Menu
Electrician
Electricians do hands-on physical work that AI tools today don't do — pulling wire, installing panels, running conduit, terminating circuits, troubleshooting in walls and ceilings, and making the job safe enough to pass inspection. AI can help with code lookup, estimates, schedules, and notes, but the risky field installation still needs a trained person. The paid apprenticeship path can start earning right away, while full licensing usually takes years. Federal projections count about 819,000 electrician jobs, with 9.5% growth and about 81,000 openings a year.
The field has a strong national outlook, but your local path still matters. Licensing rules, union versus non-union options, construction cycles, and specialty lanes can change the payoff. The longer-term thing to watch is whether field robotics ever moves from demos to real electrical work across normal buildings. For now, the license-and-apprenticeship pipeline makes this a strong trade to investigate before paying for school. Ask which route leads to supervised hours, exam eligibility, and real job placement in your market.

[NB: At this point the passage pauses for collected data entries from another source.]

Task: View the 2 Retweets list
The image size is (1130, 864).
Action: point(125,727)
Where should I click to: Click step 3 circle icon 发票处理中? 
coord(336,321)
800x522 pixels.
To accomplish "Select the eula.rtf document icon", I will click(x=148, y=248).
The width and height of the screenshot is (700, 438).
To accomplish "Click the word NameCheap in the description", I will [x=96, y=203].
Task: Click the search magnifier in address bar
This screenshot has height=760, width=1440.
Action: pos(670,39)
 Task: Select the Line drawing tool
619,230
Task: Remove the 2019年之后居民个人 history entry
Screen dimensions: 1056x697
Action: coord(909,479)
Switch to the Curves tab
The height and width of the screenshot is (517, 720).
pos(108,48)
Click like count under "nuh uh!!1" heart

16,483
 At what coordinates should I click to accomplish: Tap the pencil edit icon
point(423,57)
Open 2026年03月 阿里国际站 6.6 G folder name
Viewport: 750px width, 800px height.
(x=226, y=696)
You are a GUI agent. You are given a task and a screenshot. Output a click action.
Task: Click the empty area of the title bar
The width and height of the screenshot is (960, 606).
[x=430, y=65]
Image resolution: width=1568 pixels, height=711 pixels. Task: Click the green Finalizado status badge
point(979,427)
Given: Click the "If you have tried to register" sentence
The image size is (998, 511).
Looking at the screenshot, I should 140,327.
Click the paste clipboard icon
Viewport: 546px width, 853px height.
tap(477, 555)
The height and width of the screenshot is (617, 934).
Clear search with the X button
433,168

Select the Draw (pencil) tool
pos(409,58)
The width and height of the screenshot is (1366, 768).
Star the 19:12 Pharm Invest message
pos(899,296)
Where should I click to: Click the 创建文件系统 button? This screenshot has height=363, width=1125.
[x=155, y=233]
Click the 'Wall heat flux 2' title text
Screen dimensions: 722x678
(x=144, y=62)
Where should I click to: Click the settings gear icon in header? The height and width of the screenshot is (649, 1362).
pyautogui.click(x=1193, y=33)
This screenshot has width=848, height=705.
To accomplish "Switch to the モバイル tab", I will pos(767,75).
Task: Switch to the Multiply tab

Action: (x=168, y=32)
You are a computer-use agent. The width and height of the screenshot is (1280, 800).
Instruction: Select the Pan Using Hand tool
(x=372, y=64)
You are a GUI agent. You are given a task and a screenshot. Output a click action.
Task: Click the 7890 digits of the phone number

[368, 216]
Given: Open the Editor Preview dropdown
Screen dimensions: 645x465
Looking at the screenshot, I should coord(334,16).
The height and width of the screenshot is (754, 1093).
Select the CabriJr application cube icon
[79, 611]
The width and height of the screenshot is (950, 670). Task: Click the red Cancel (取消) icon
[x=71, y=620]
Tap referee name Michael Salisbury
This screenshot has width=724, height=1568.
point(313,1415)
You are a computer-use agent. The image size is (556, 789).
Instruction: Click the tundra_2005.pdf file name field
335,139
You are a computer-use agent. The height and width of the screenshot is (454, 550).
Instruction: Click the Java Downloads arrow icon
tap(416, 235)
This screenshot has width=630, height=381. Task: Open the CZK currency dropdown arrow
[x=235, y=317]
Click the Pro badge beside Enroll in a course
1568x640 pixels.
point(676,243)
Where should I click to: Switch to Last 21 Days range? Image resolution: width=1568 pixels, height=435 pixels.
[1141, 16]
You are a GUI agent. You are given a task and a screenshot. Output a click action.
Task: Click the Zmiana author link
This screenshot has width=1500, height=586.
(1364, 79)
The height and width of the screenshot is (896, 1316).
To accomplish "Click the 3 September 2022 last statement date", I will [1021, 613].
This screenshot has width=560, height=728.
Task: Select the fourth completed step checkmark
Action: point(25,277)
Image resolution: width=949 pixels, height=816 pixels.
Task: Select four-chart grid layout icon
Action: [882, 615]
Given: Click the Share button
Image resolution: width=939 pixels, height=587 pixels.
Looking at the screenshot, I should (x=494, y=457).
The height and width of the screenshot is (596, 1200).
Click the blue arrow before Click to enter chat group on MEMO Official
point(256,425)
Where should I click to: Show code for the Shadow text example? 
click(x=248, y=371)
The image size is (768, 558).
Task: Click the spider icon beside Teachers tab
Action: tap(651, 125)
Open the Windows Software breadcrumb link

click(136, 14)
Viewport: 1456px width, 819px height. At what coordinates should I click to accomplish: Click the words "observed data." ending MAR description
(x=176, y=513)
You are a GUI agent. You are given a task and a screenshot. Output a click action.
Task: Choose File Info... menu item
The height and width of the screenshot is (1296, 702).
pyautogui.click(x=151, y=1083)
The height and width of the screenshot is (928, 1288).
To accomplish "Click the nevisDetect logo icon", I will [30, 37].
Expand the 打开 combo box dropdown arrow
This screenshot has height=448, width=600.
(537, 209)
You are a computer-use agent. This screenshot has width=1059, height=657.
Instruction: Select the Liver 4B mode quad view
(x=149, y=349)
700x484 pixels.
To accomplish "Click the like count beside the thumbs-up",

Electricians who do well tend to be patient with safety rules, code, measurements, and years of supervised training before full independence. They like technical puzzles in physical places, can stay calm around electrical risk, and do not mind crowded job sites, ladders, panels, ceilings, and dirty work. The path rewards people who can be careful when everyone else wants the fix done fast. Small mistakes can create real hazards, so pride in careful repeatable work matters.